You could alternatively save the script on S3 and specify the script location in the Bootstrap Actions cluster configuration property.

S3 Staging URI and Directory

To run pipelines on an EMR cluster, Transformer must store files on Amazon S3.

Transformer stores libraries in the following location: <S3 staging URI>/<staging directory>.

The location must exist before you start the pipeline. You define the location using the following pipeline configuration properties on the Cluster tab:
  • Staging Directory
  • S3 Staging URI

When a pipeline runs on an existing cluster, you might configure pipelines to use the same S3 staging URI and staging directory. This allows EMR to reuse the common files stored in that location. Pipelines that run on different clusters can also use the same staging locations as long as the pipelines are started by the same Transformer instance. Pipelines started by different Transformer instances must use different staging locations.

When a pipeline runs on a provisioned cluster, using the same location is best practice, but not required.

Note: If you have multiple instances of Transformer that are configured to use different library versions, you must specify a different S3 staging URI or staging directory to avoid using the same staging location. For example, suppose you have two 5.6.0 instances of Transformer, each using a different Oracle JDBC driver. To allow each Transformer instance to use its own driver version, specify different staging locations for those pipelines.
Transformer stores the following files in the specified location:
Files that can be reused across pipelines
Transformer stores files that can be reused across pipelines, including Transformer libraries and external resources such as JDBC drivers, in the following location:
<S3 staging URI>/<staging_directory>/<Transformer version>
For example, say you configure s3://mybucket as the S3 staging URI with the default /streamsets staging directory for a Transformer 5.6.0 pipeline. Then, Transformer stores the reusable files in the following location:

s3://mybucket/streamsets/5.6.0

Files specific to each pipeline
Transformer stores files specific to each pipeline, such as the pipeline JSON file and resource files used by the pipeline, in the following directory:
<S3 staging URI>/<staging_directory>/staging/<pipelineId>/<runId>
For example, say you configure s3://mybucket as the S3 staging URI with the default /streamsets staging directory to run a pipeline named KafkaToJDBC. Transformer stores pipeline-specific files in a location like the following:

s3://mybucket/streamsets/staging/KafkaToJDBC03a0d2cc-f622-4a68-b161-7f2d9a4f3052/run1557350076328

Monitoring EMR Pipelines

When Transformer cannot access monitoring information for an EMR cluster, Transformer tries to retrieve that information again based on the following Transformer configuration properties:
  • transformer.emr.monitoring.max.retry - Defines how many times Transformer retries retrieving monitoring information. Default is 3.
  • transformer.emr.monitoring.retry.base.backoff - Defines the minimum number of seconds to wait between retries. Default is 15.
  • transformer.emr.monitoring.retry.max.backoff - Defines the maximum number of seconds to wait between retries. Default is 300, which is 5 minutes.
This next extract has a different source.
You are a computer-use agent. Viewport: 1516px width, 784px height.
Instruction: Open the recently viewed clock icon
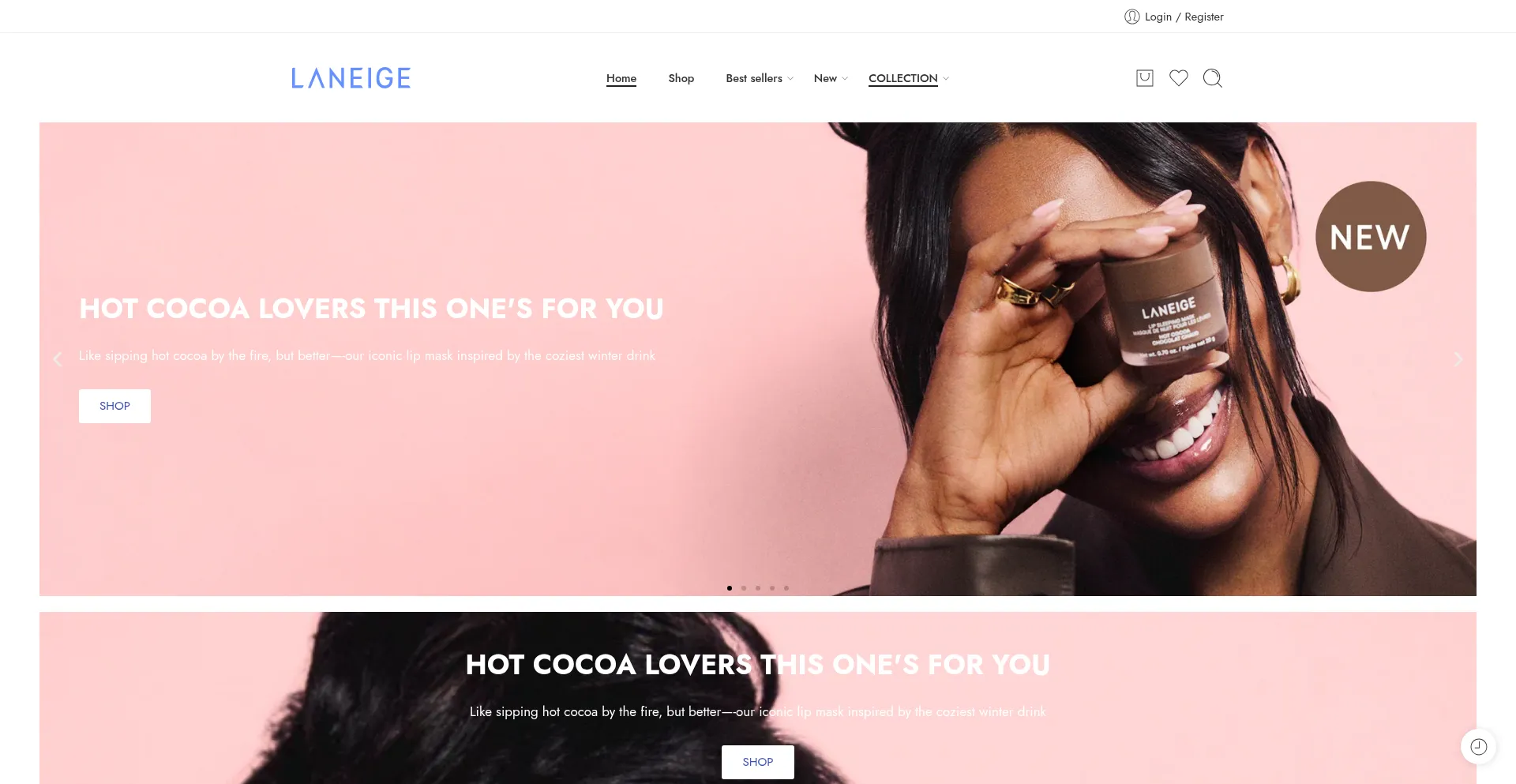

If Transformer cannot access monitoring information within the specified retries, it assumes that the Spark job for the pipeline is not running and stops the pipeline.

When needed, you can configure these properties in the Transformer configuration properties of the deployment.

Note: These properties also define how Transformer tries to retrieve monitoring information for EMR Serverless pipelines.